2020年に福岡県篠栗町で、当時5歳の男の子が十分な食事を与えられずに餓死した事件。男の子の母親の“ママ友”で、保護責任者遺棄致死罪などに問われている赤堀恵美子被告(49)に対し、福岡地裁は9月21日、検察側の求刑通り懲役15年の判決を言い渡した。

起訴状などによると、篠栗町の無職・赤堀被告は、お互いの子どもを通じて親しくなったママ友の碇利恵被告(40)と共謀して、2020年4月、碇被告の三男の翔士郎ちゃん(当時5)に十分な食事を与えず餓死させた罪に問われていた。

さらに、赤堀被告は「夫が浮気をしている」などと碇被告に様々な嘘を吹き込み、浮気の調査費などとして約200万円をだまし取るなどした罪にも問われていた。

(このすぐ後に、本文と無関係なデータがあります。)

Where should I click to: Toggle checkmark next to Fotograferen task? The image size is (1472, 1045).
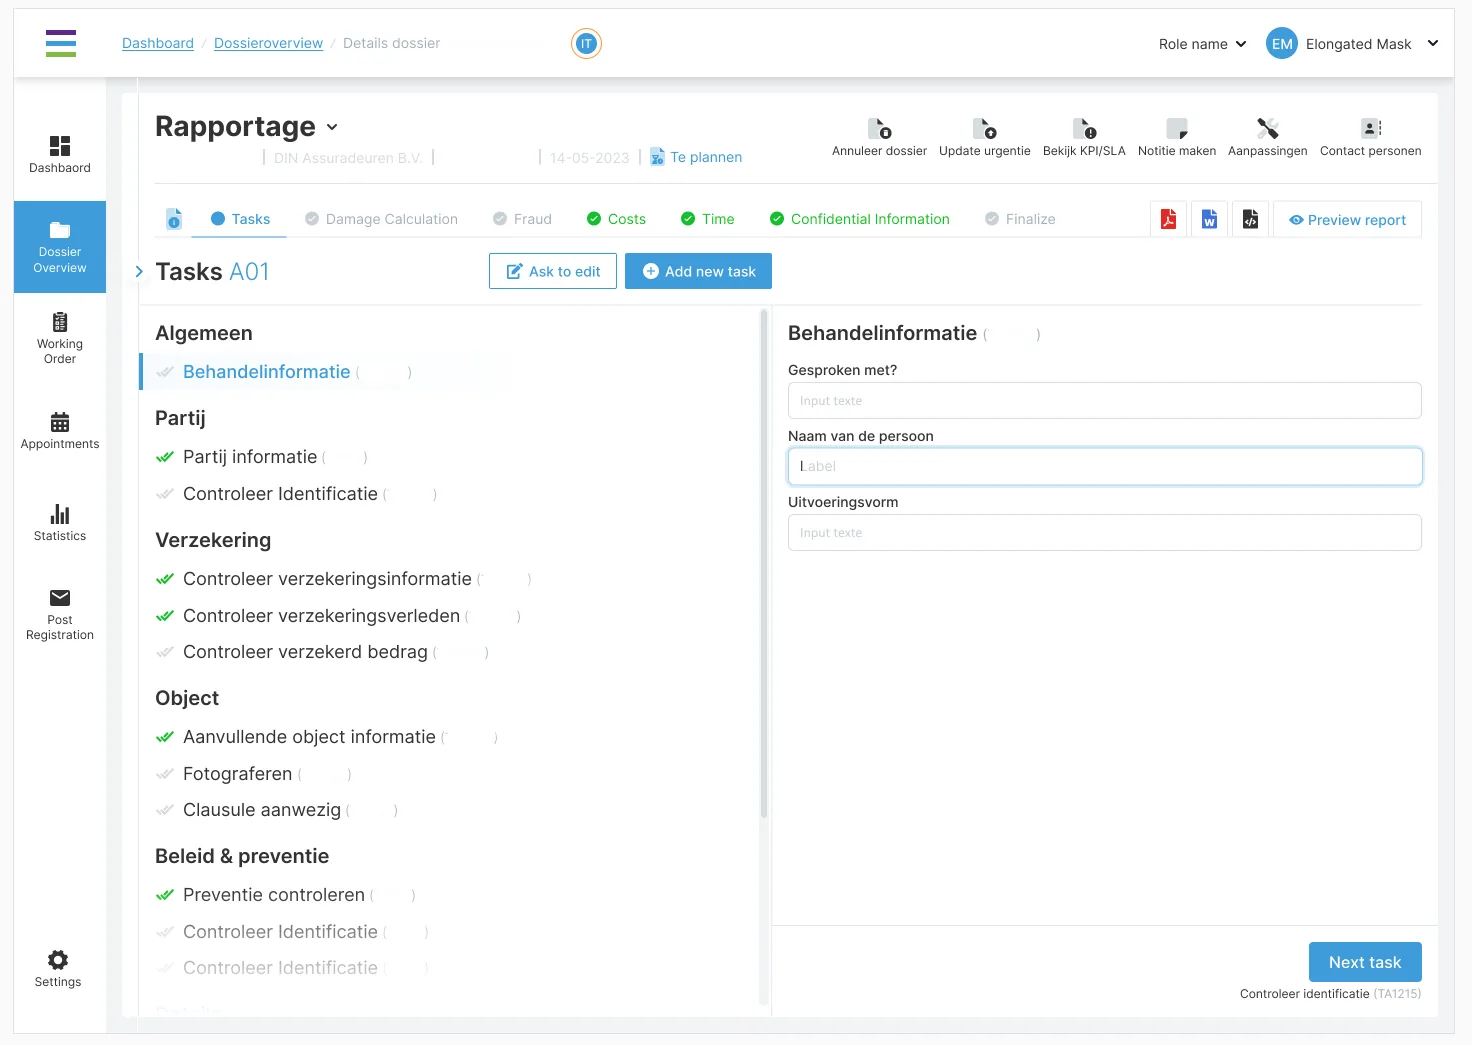(x=165, y=774)
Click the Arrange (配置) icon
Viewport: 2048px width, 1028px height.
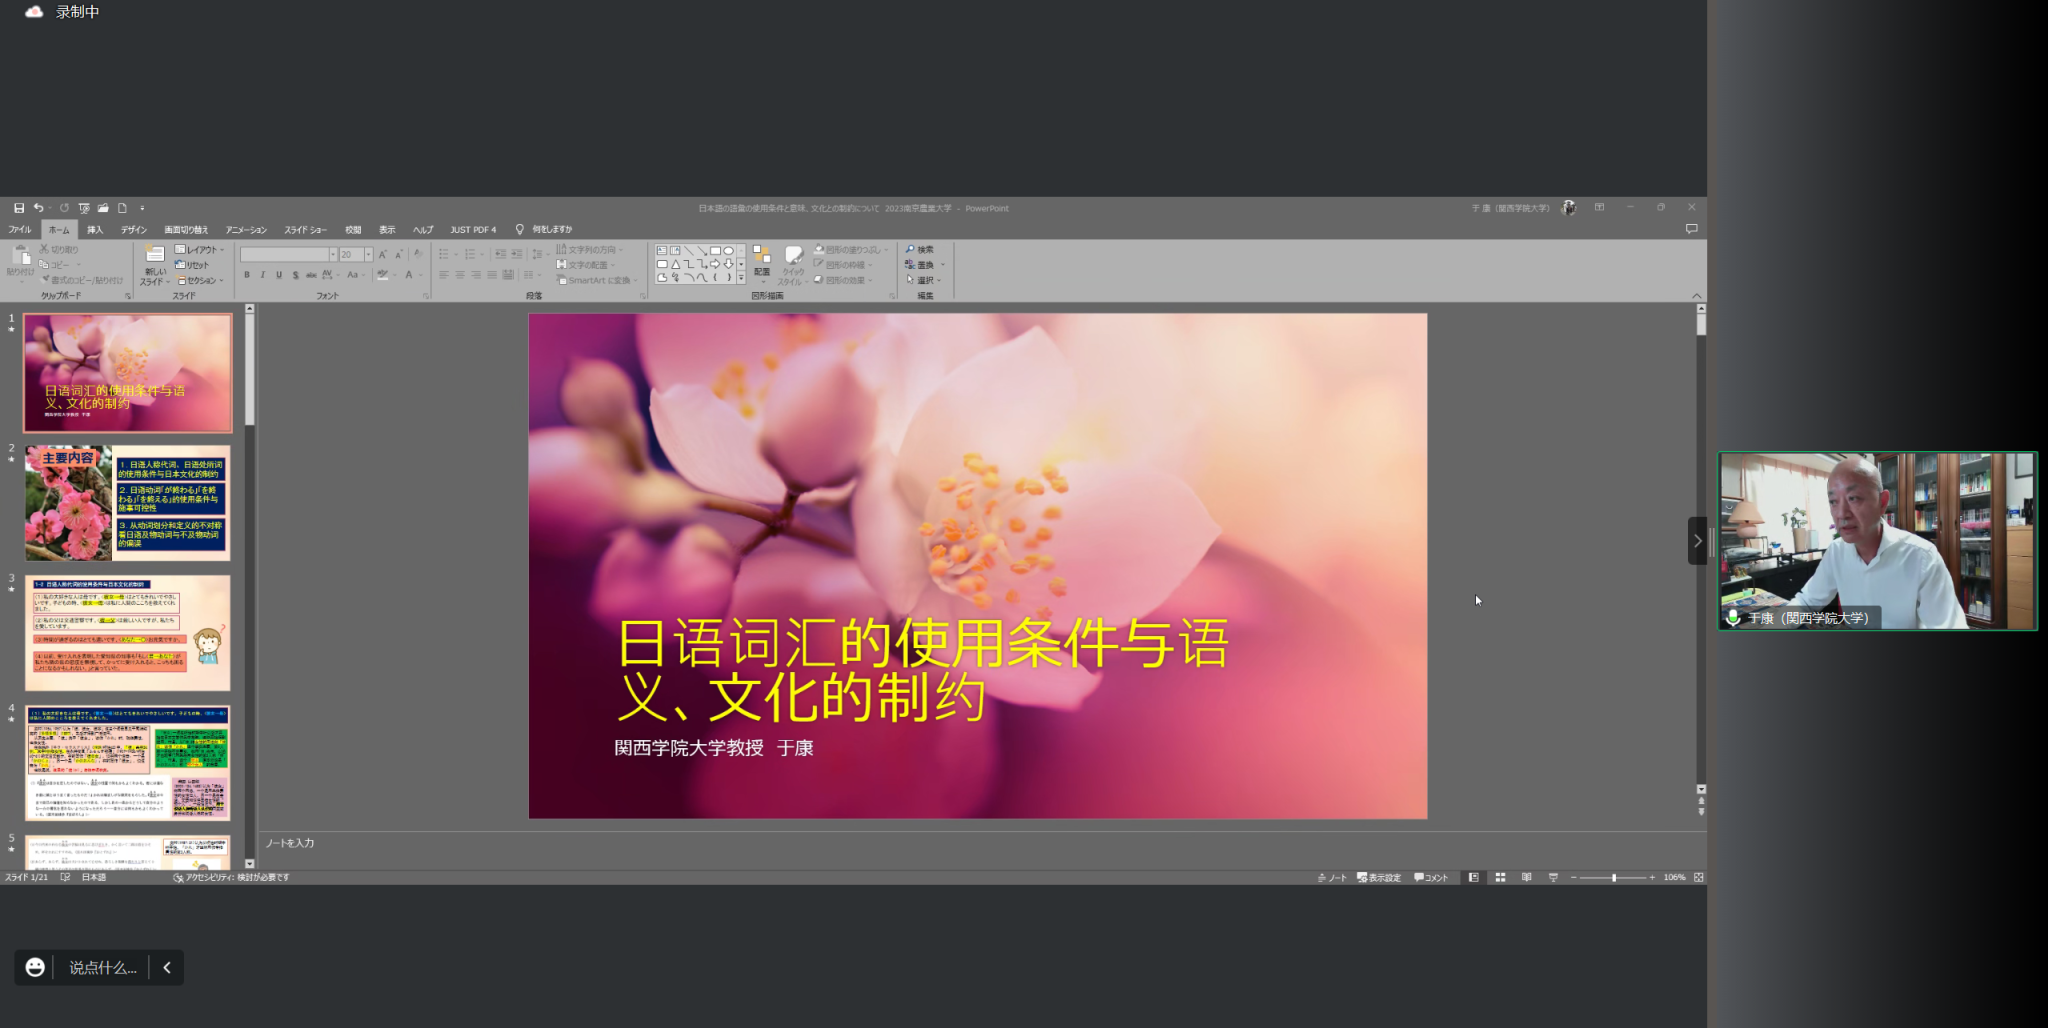[762, 258]
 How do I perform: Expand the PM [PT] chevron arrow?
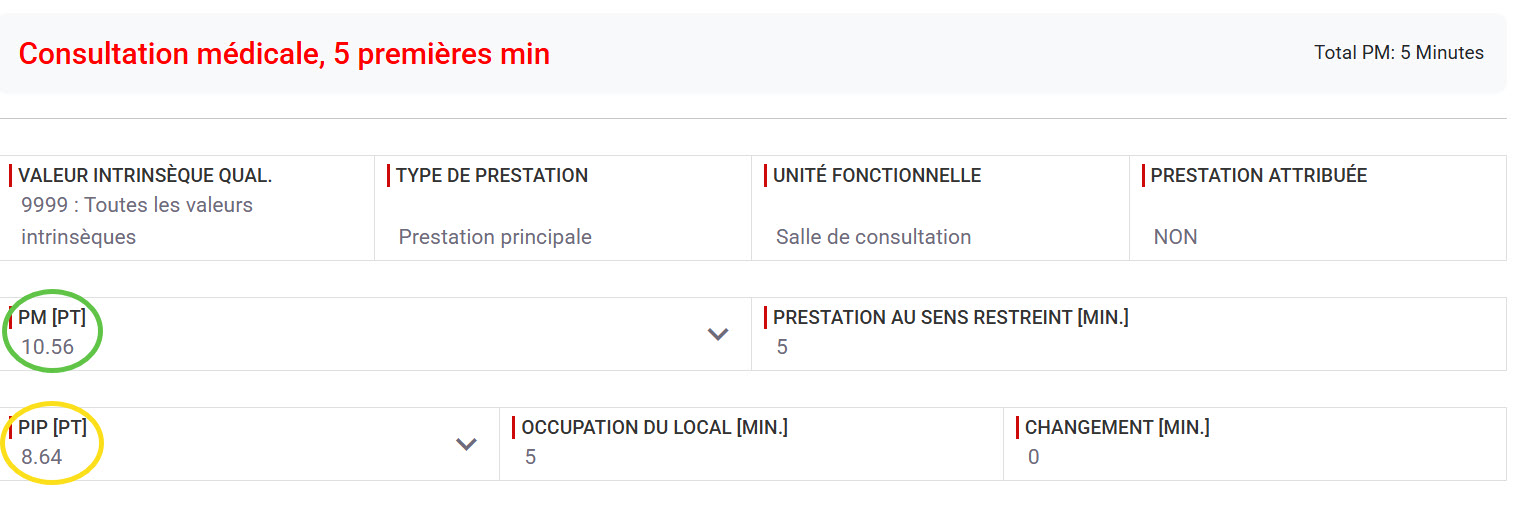pos(718,334)
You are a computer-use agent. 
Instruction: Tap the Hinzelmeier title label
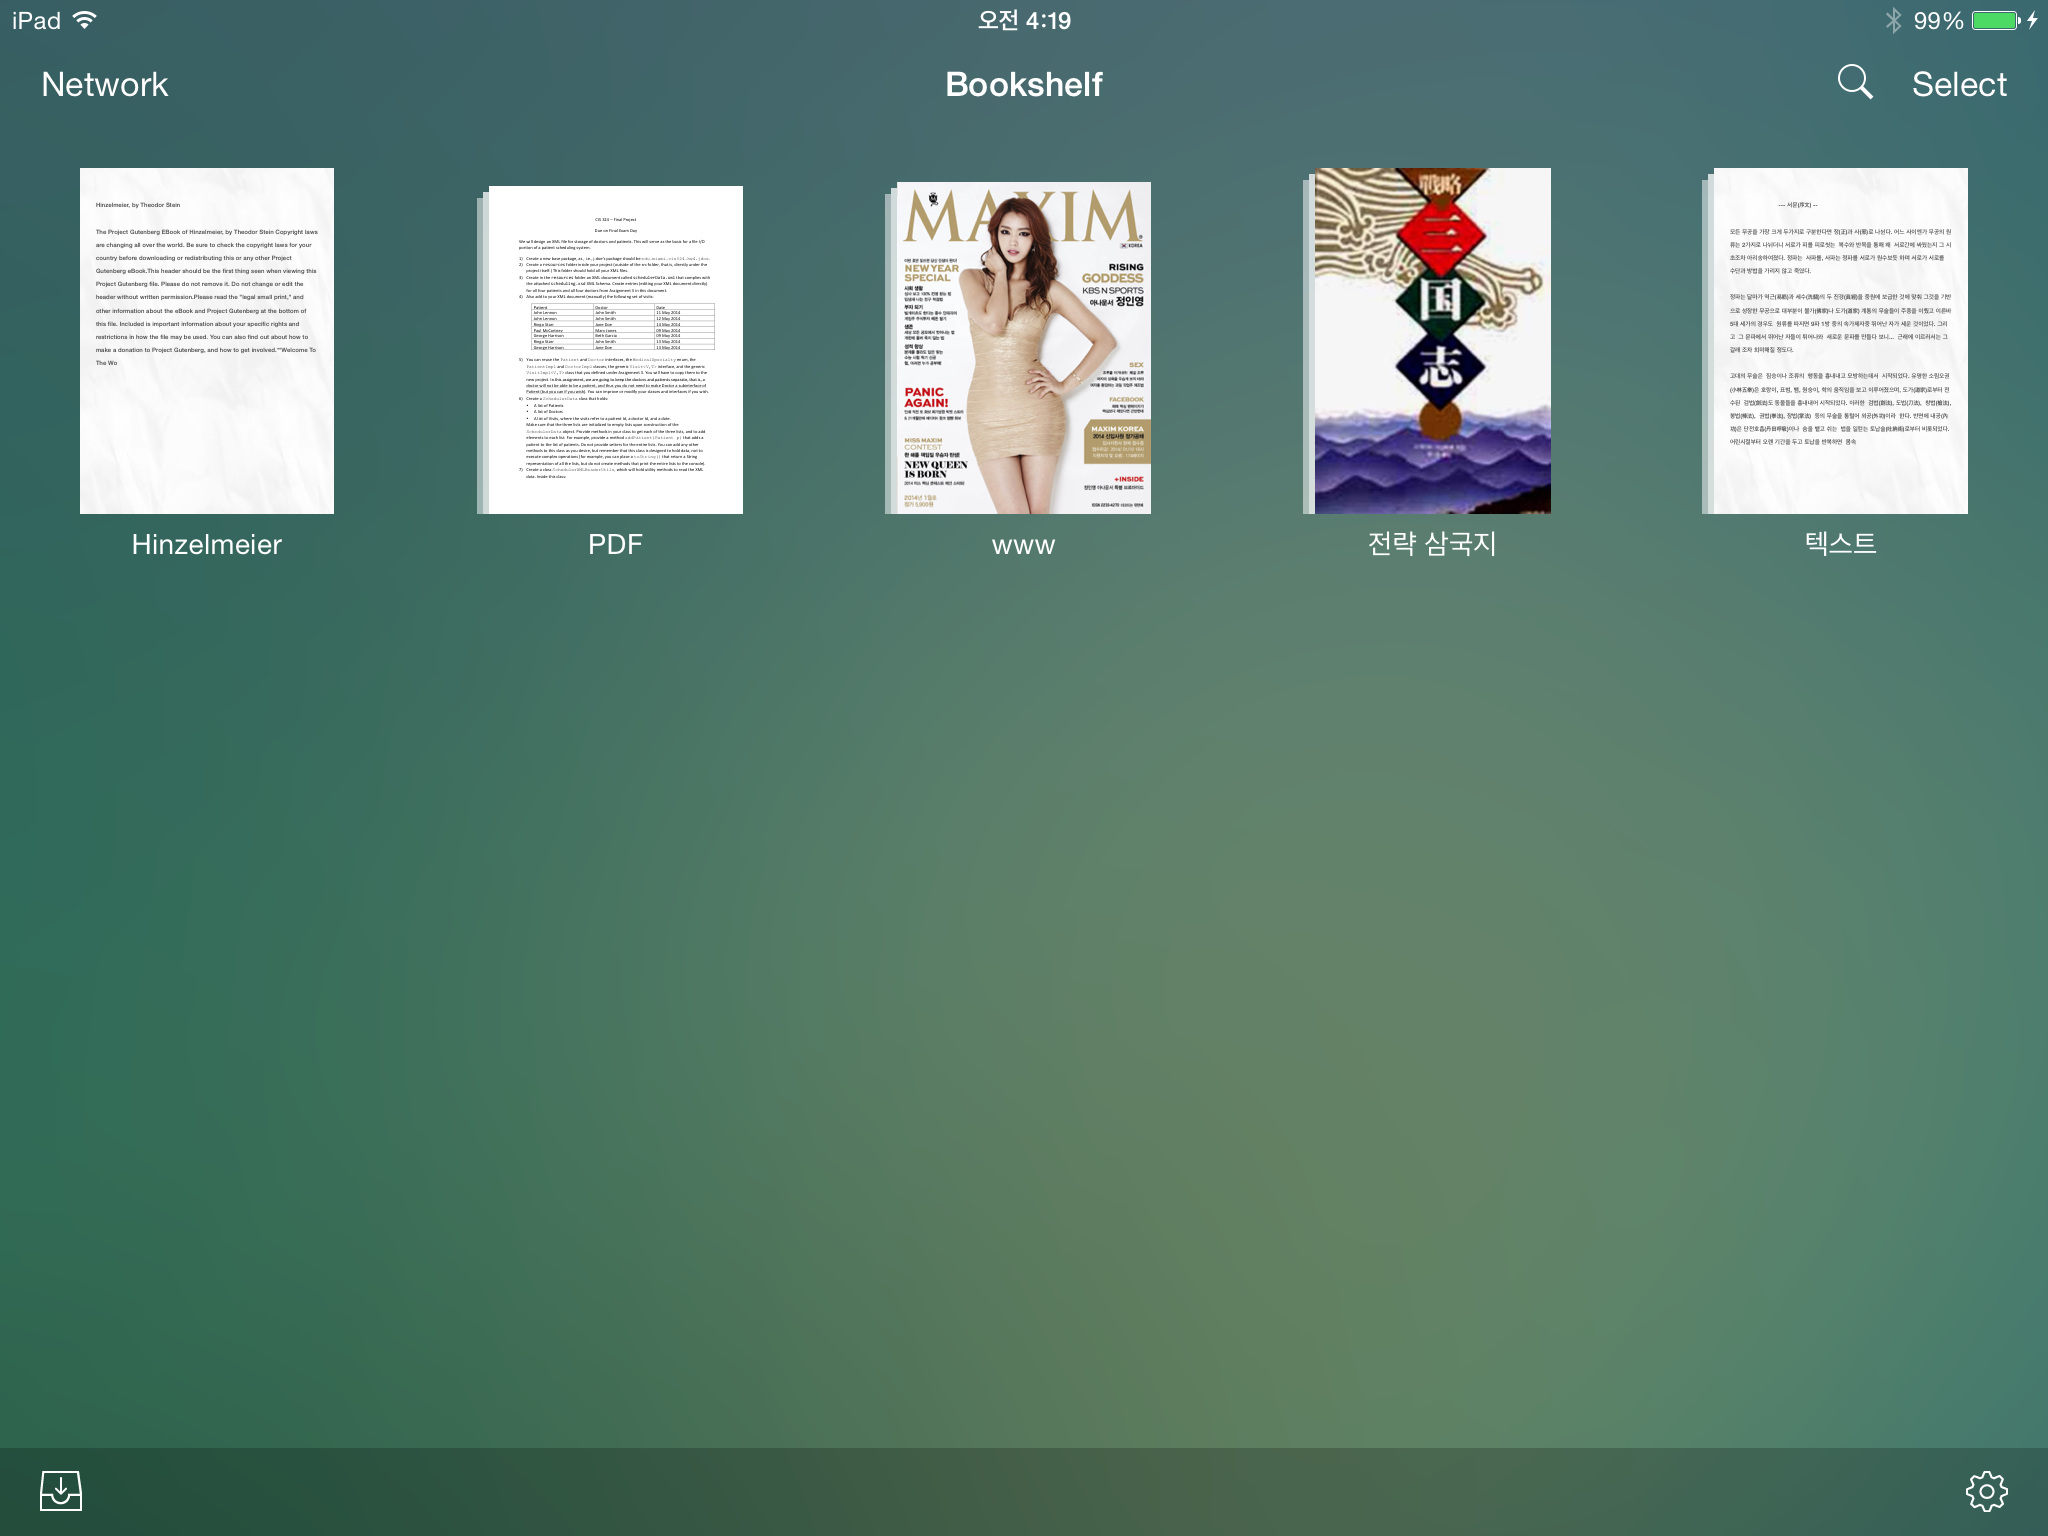207,544
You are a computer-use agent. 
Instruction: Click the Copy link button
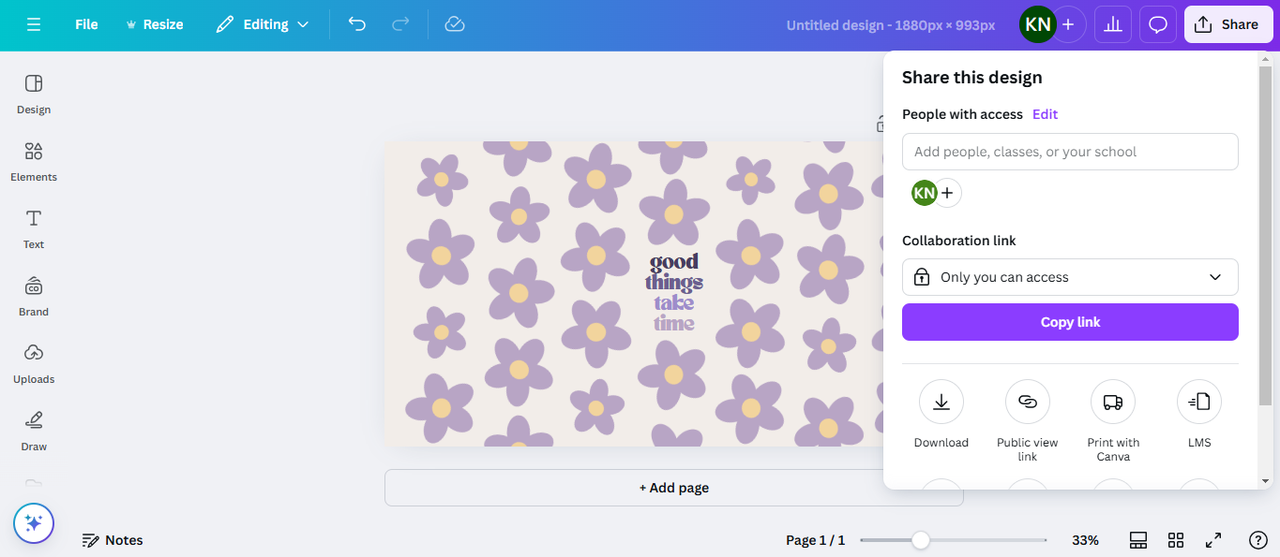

裁判の争点は、赤堀被告による碇被告の支配があったか。

2022年6月の碇被告の裁判で、福岡地裁は「数々の嘘によって経済的に搾取され、心理的に支配され、生活全般を支配された被害者としての側面があり、これが犯行に及んだ主な要因となった」と赤堀被告による支配を認定した上で、碇被告に懲役10年の求刑に対して懲役5年の判決を言い渡した。その後、碇被告は判決を不服として控訴している。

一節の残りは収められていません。